### 本文抜粋:
━━━
合成音声を使ったボーカロイドには肉声とは違い機械的な魅力があります。肉声とは違い、歌い手の感情が反映されにくいという特徴がボーカロイドにはあります。
つまり、歌い手の感情に引きずられない分、聞き手が歌詞に感情をのせやすいのではないでしょうか。そのようなボーカロイドと肉声の違いを意識しながらポエトリーリーディングの聞くの楽しいです。
キャラクターのグッズ化などで広く認知されている初音ミクだけでなく、CeVIOのさとうささらや鏡音リン、ONEといった合成音声が人気です。
ポエトリーリーディング「深夜の街/石風呂P」
「深夜の街」は、あてもなく深夜の町を歩いている描写から始まります。
何となく鬱々とした気分を抱えながらもラストは「深夜の街にて僕たちは恐怖を飲み込み歩いてく」「深夜の街にて僕たちは明けない夜はないはずと」で閉めくくられています。
━━━
### やること一覧:
1 > 本文抜粋のうち「合成音声を使ったボーカロイドには」で始まる段落を、大事な内容は残したまま、もっと短く書き直してください。
2 > ボーカロイドのポエトリーリーディングについての本文を、最後の文のあとから引き継いで書き進めてください。

### データ抜粋:
━━━
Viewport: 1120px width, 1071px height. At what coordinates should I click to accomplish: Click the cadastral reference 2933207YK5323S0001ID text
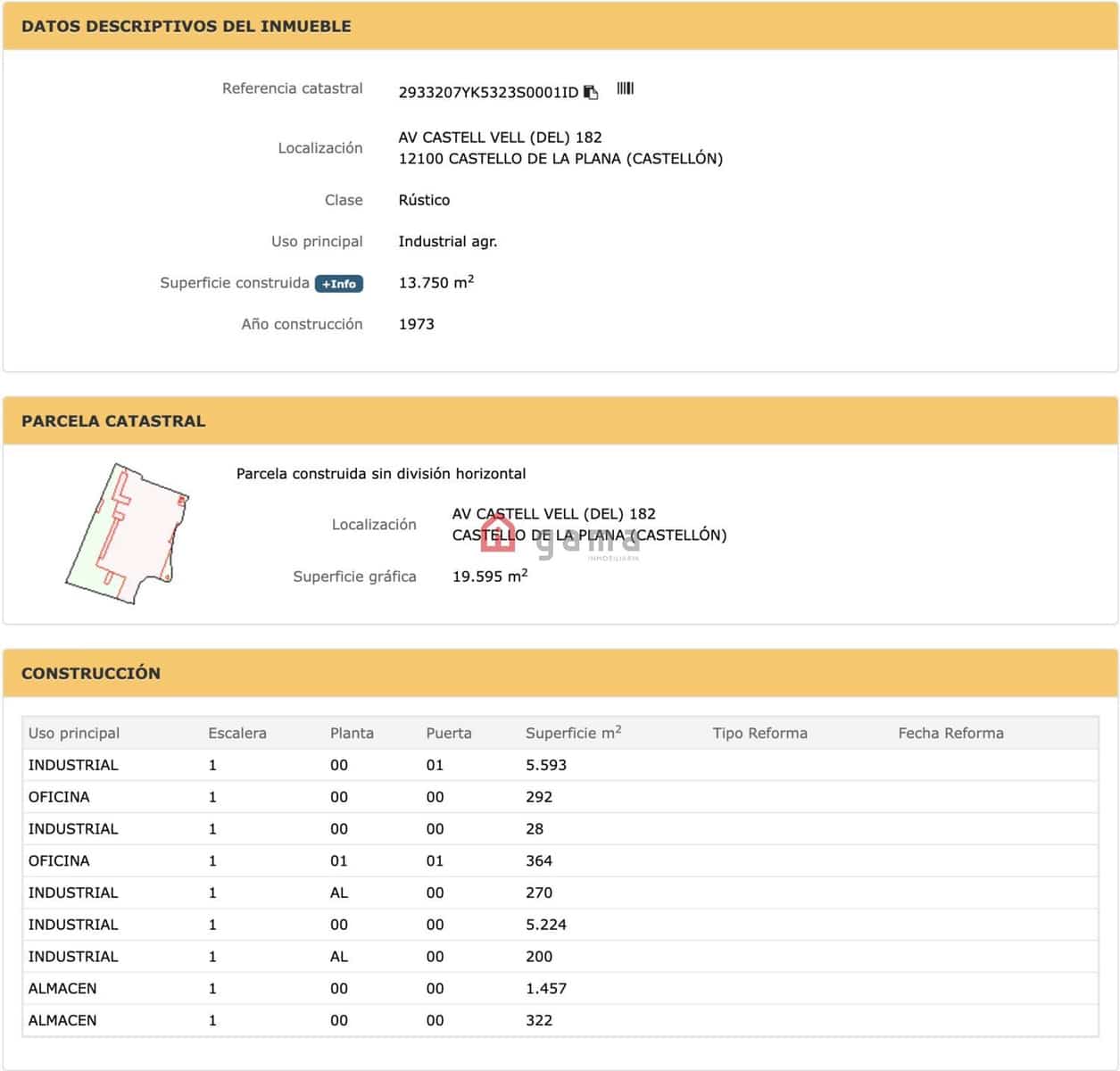(488, 92)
━━━
### 答えの一覧:
1 > ボーカロイドの合成音声には肉声にない機械的な魅力があり、歌い手の感情が反映されにくいのが特徴です。

2 >
歌を聴く人たちへの応援となる内容です。歌詞には五七五のリズムも取り入れられて、耳に心地よいです。こちらで使われているのはONEというボーカロイドです。
ポエトリーリーディング「夜の散歩/キャプテンミライP」
「夜の散歩」は、男の子が夜一人で散歩する内容です。展望台で向かう途中に月がきれいだったのでそれをポケットに入れて散歩するという内容です。
おとぎ話やファンタジー童話を連想させる歌詞と、打ち込みながらノスタルジックな音楽、それにボーカロイドの無機質な音声がマッチしています。使用しているボーカロイドは、月読リンと鏡音リンです。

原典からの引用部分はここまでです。